Here in The Prince and the Pauper Twain describes the display of a wedding ring as ostentatious.

There sat Elizabeth of York in the midst of an immense white rose, whose petals formed elaborate furbelows around her; by her side was Henry VII., issuing out of a vast red rose, disposed in the same manner: the hands of the royal pair were locked together, and the wedding-ring ostentatiously displayed.

In another writing, Twain uses ostensible to describe a horse believed to be seven, but in fact is fourteen years old.

I believed that this was insubordination, but I was full of uncertainties about everything military, and so I let the thing pass, and went and ordered Smith, the blacksmith’s apprentice, to feed the mule; but he merely gave me a large, cold, sarcastic grin, such as an ostensibly seven-year-old horse gives you when you lift his lip and find he is fourteen, and turned his back on me.

Twofer - onerous and peruse

Tuesday, July 8th, 2008

I was inspired by the excerpt from my last entry to add two more words (those British authors sure have a way with words).

onerous - burdensome; difficult; wearing; tiring

perusal - studying something carefully

I do know what perusal means, but I’ll swallow my pride and admit that I used to have it wrong.
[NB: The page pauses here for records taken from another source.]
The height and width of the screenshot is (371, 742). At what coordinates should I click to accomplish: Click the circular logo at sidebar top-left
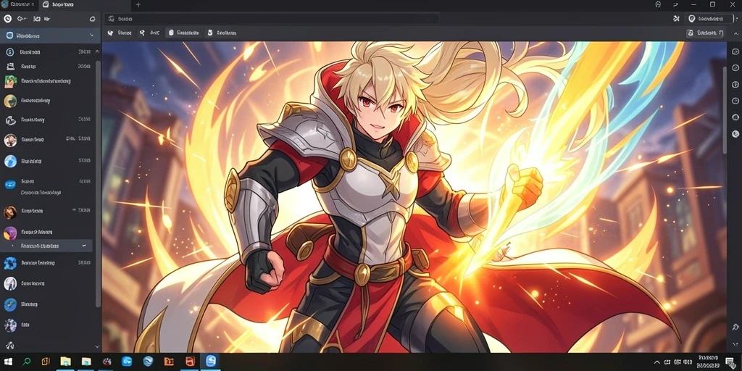(x=7, y=19)
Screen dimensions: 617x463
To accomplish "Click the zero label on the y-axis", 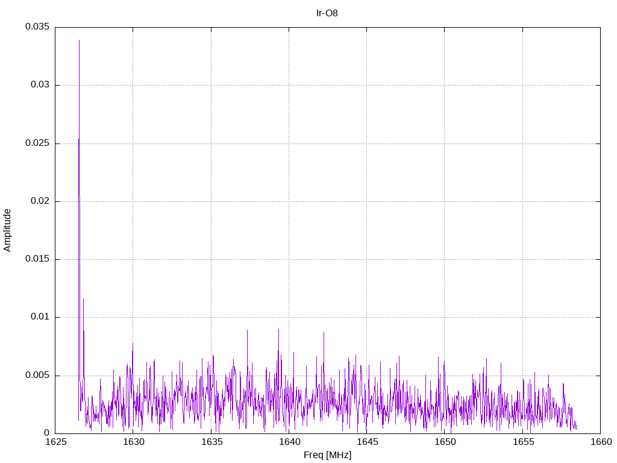I will click(x=46, y=433).
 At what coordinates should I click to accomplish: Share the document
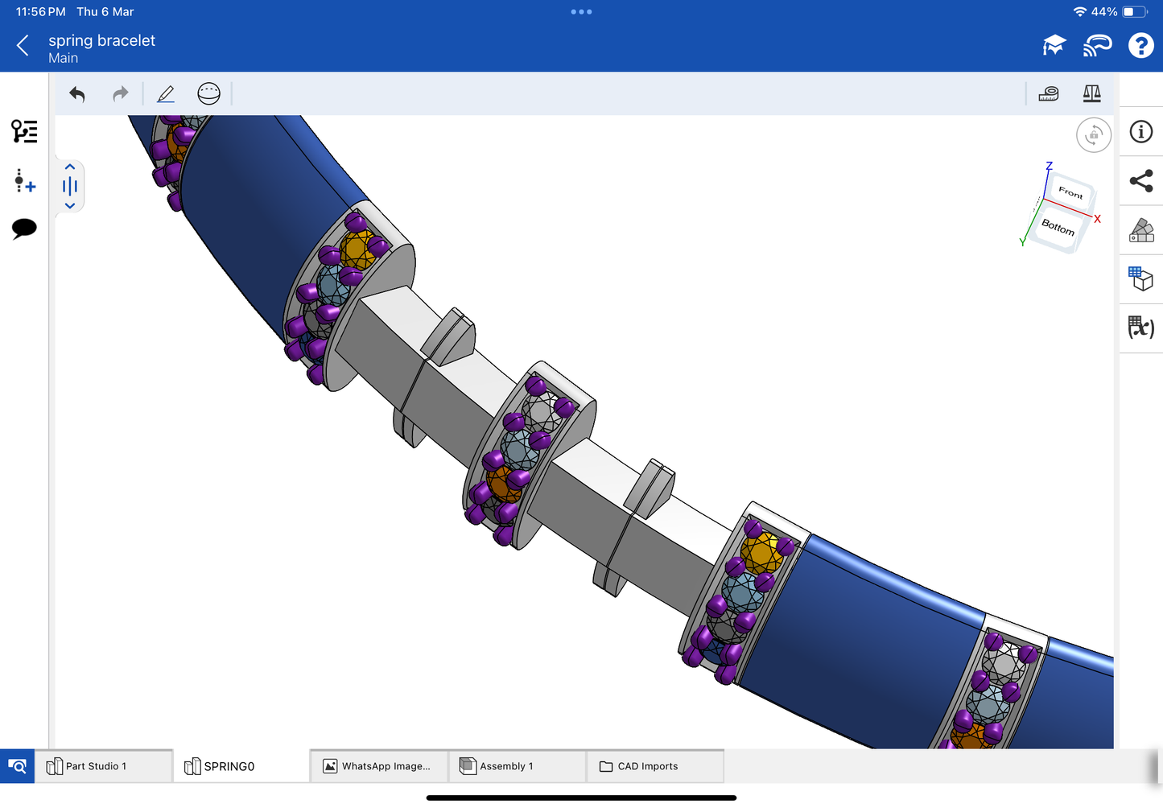pyautogui.click(x=1140, y=181)
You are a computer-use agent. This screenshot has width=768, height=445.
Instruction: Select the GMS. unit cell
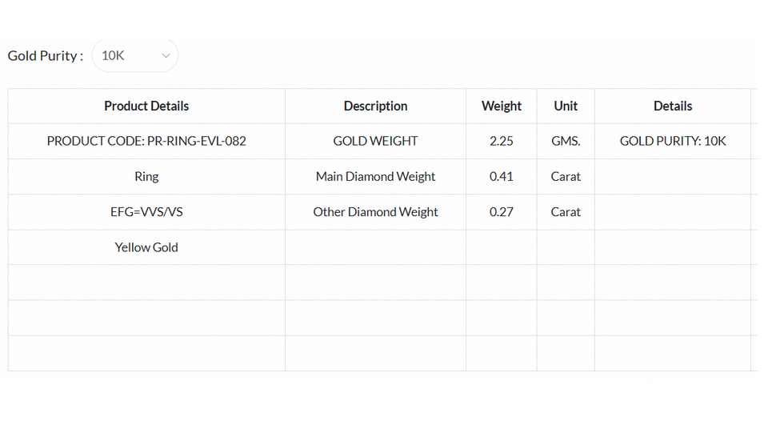click(x=566, y=141)
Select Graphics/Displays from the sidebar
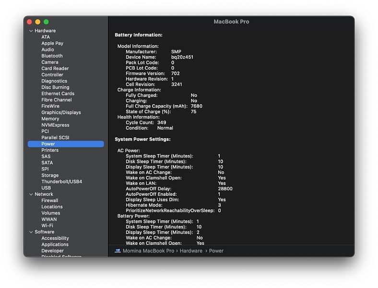 click(61, 112)
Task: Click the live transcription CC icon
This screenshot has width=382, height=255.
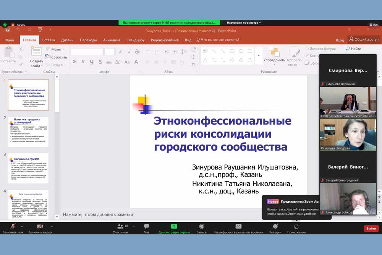Action: pos(238,226)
The context in which I often saw peruse used was something along the lines of “I perused the magazine.”, which I assumed to mean the act of casually skimming through; that’s the way I usually read magazines. Instead it means the exact opposite. Charlotte Bronte had it right.

The first post of my incipient blog.

Monday, July 7th, 2008

Between my full-time job, studying for the GRE, and wasting time on the Internet, I have a difficult time finding time to read.  And by read I’m not talking about dumbed-down blogs and celebrity news, I’m talking about real literature–books–those things people used to read in high school when they couldn’t find Cliffs Notes.

The problem with not reading is that it can severely limit one’s vocabulary.  Standardized tests, for better or for worse, reward a good vocabulary.  Of course it is possible to memorize a bunch of words long enough to get a reasonable score on the GRE or SAT, but I’d rather have a practical knowledge of words, not a bookish knowledge.  I want to be able to use fancy GRE words the same way I would use a curse words when hitting my thumb with a hammer.  Words should flow from my subconscious without me having to “look” them up in my mind’s dictionary.

That’s the purpose of this blog.  By writing about words, I hope to save those words to the same part of my brain as those curse words.

The first word I’m going to write about I chose because it fits the theme of this post. 

Incipient- beginning, starting, coming into existence

The Latin root of incipient is related to the word inception, which I hope will help me to remember it.

Here’s an excerpt Charlotte Bronte’s The Professor.

Night was my usual time for correcting devoirs, and my own room the usual scene of such task–task most onerous hitherto; and it seemed strange to me to feel rising within me an incipient sense of interest, as I snuffed the candle and addressed myself to the perusal of the poor teacher’s manuscript.